This step consisted of an analysis of whether or not there was a statistically significant difference between the study group and the control group on the pre-test score. For this, a t-test on the difference between the study and control mean pre-test scores was used. The measure used in this analysis was the NCE (Normal Curve Equivalent) of the TerraNova™ CTBS Complete Battery Plus.

The hypothesis of the t-tests shown below is that the pretest means of the study and control groups are equal; the alternative hypothesis is that they are not equal, for which a two tail test is appropriate.
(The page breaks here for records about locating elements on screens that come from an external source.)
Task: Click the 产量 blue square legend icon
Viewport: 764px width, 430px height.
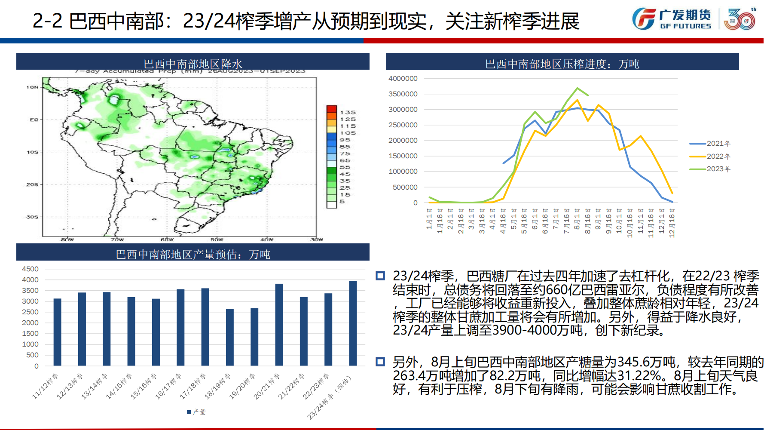Action: 189,412
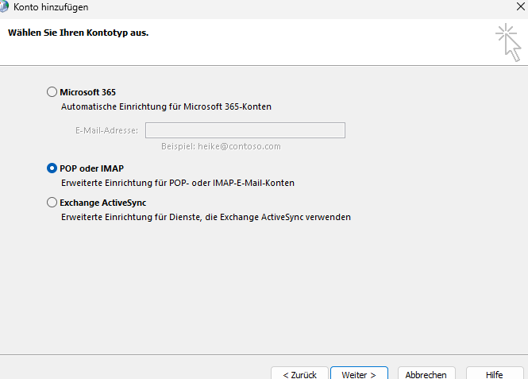Click the description mentioning Dienste, die Exchange ActiveSync verwenden

click(x=206, y=217)
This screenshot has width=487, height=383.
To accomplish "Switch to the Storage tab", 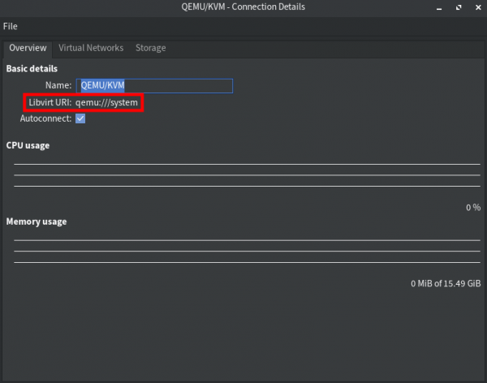I will (x=150, y=48).
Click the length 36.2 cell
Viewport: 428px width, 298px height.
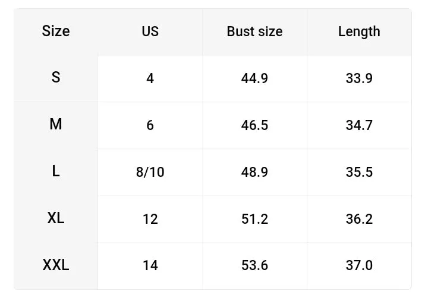pos(359,219)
If the significance of the t-value is less than or equal to .05 then the hypothesis is rejected at the 95% (5% significance) level and the alternate hypothesis is accepted.

Since the significance of the t-value is greater than .05 (that is, 0.306, as shown below), we accept the hypothesis; that is, that the pre-test means of the study and control groups are equal at the 95% level of confidence, showing no significant differences at the starting point of the study.
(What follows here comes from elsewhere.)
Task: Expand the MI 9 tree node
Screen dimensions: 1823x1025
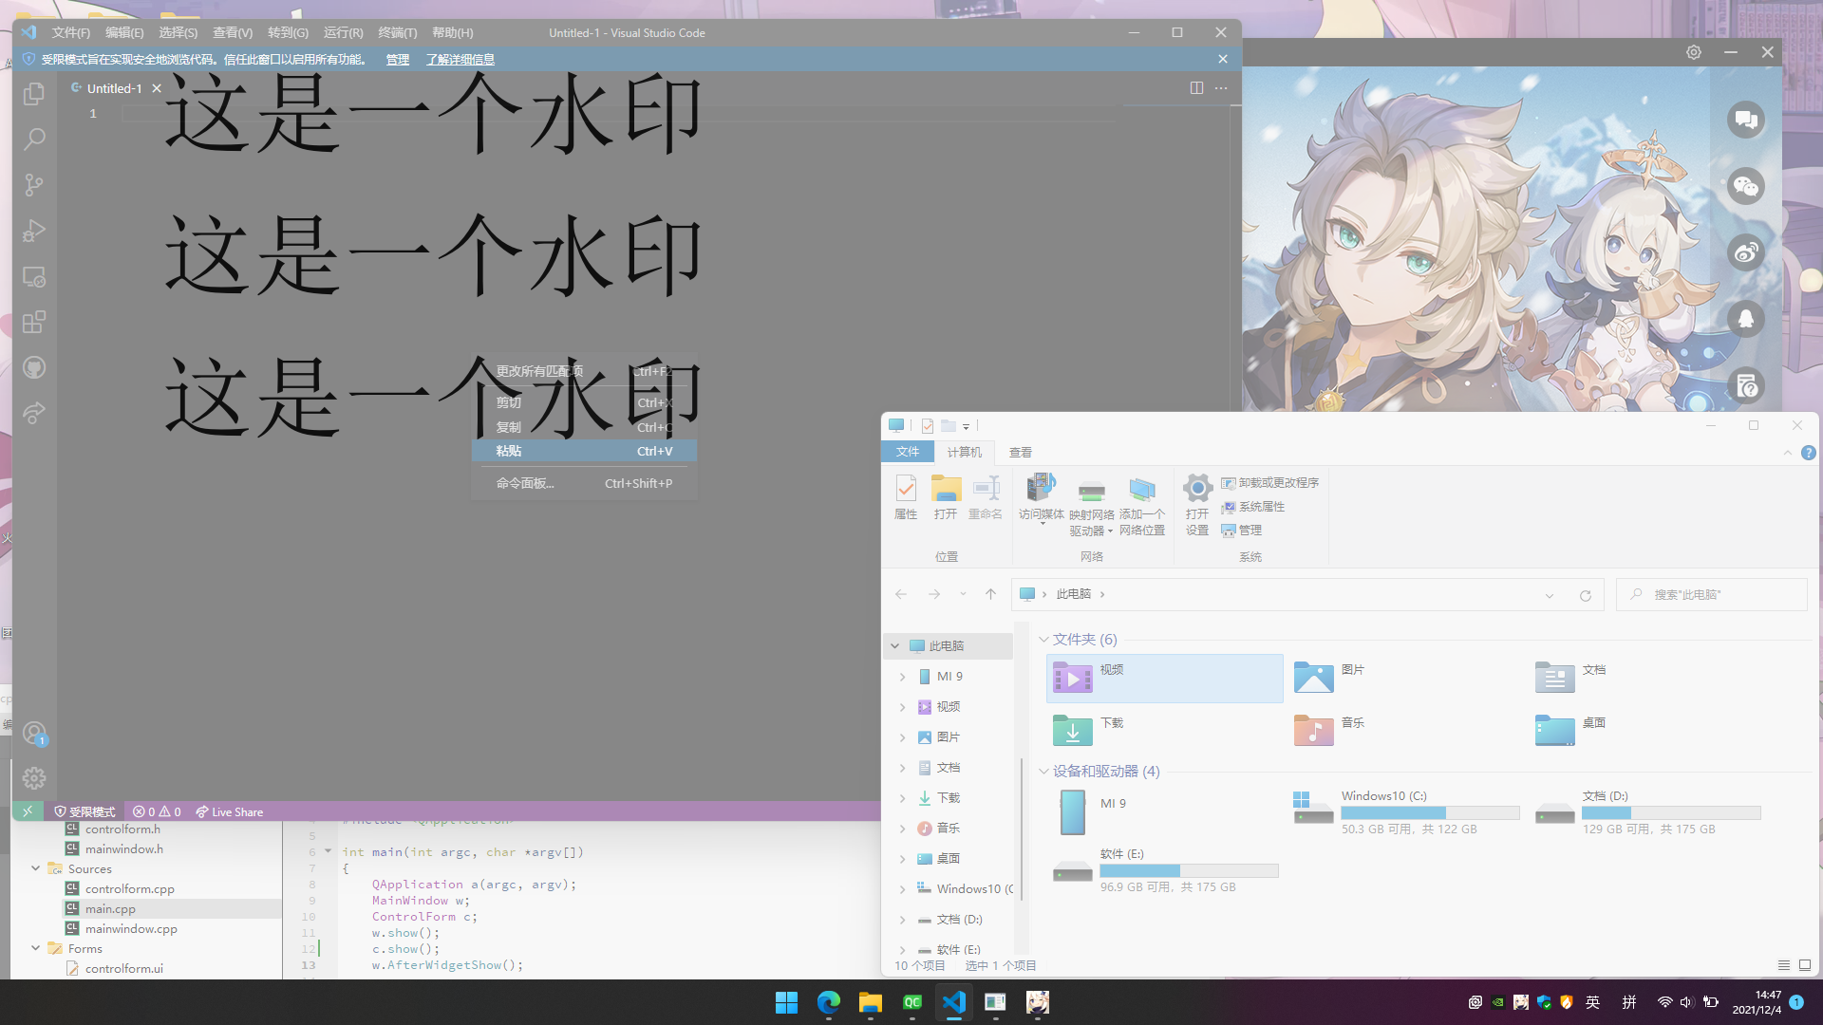Action: [902, 677]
Subject, Grade Study Pre-test
NCE (base)
Control Pre-test
NCE (base)
Absolute difference t-value Sig (t-value)
Math, 8th Grade 47.06
(100)
44.95
(85)
2.11 1.03 0.306

Step 2.

This step consisted of an analysis of whether or not there was a statistically significant difference between the pre-test and post-test scores within the study group and within the control group. For each group, a t-test on the difference between pre-test and post-test scores was used. The NCE was the measure used in this analysis.

The hypothesis of the t-tests shown below is that the pre-test and post-test means are equal; the alternative hypothesis is that they are not equal. If the significance of the t-value is less than or equal to .05 then the hypothesis is rejected at the 95% (5% significance) level and the alternate hypothesis is accepted.
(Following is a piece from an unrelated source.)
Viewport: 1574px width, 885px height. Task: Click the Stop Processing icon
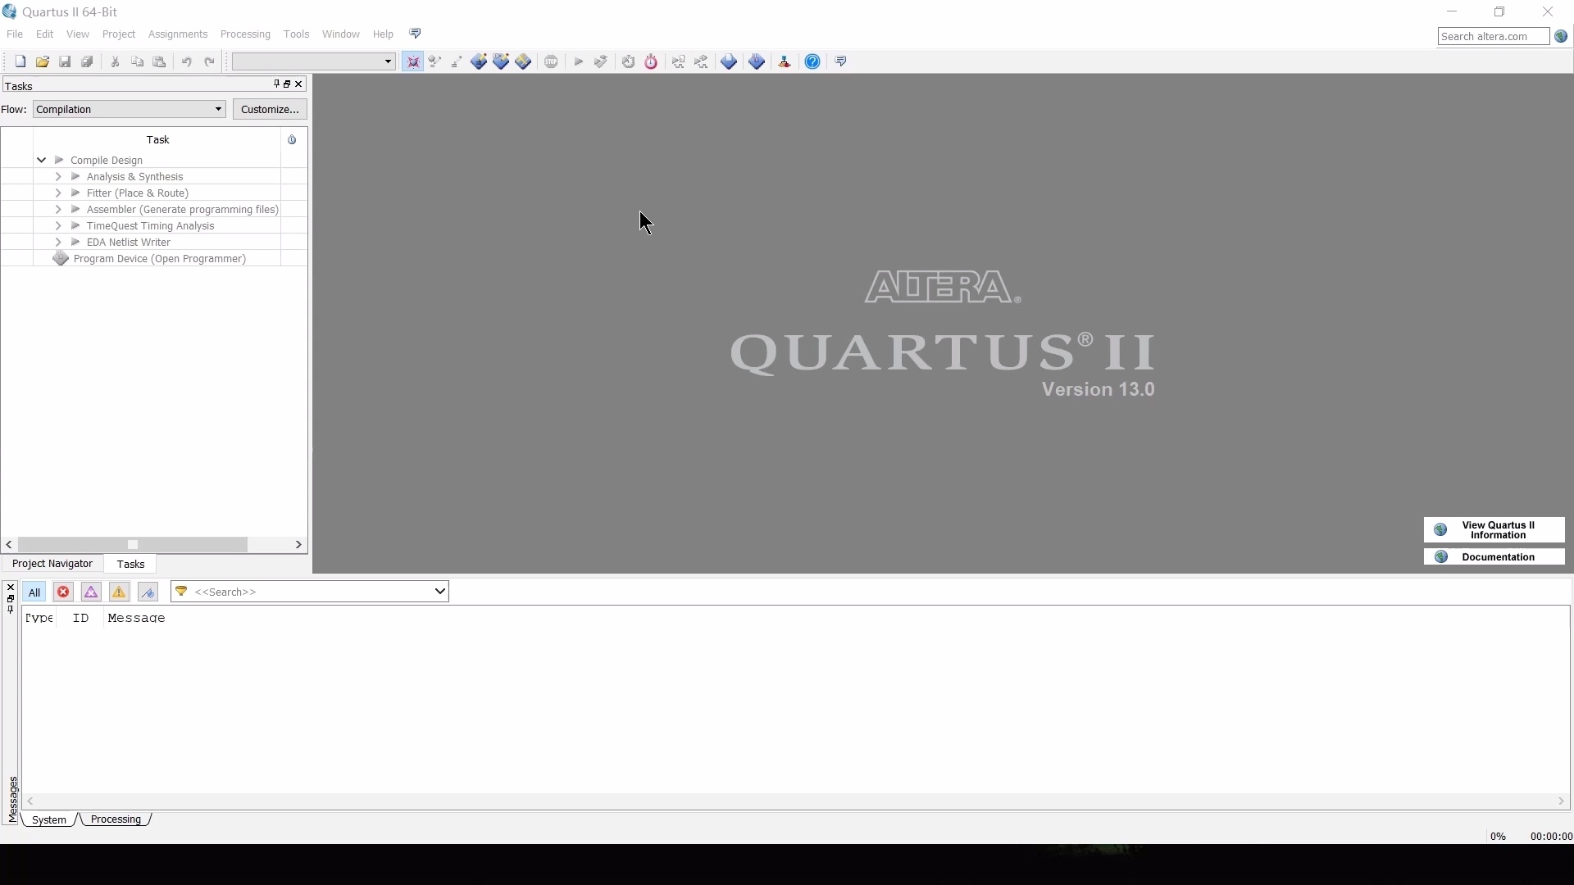click(x=552, y=62)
For the study group, the significance of the t-value is less than .05 (that is, 0.001, as shown below). Therefore we accept the alternative hypothesis: the pre-test and post-test means of the study group are not equal at the 95% level of confidence.

  • Thus, students using the Scott Foresman-Addison Wesley Middle School Math program showed significant improvement in overall test scores from the pre-test to the post-test.

For the control group, the significance of the t-value is also less than .05 (that is, 0.003 as shown below).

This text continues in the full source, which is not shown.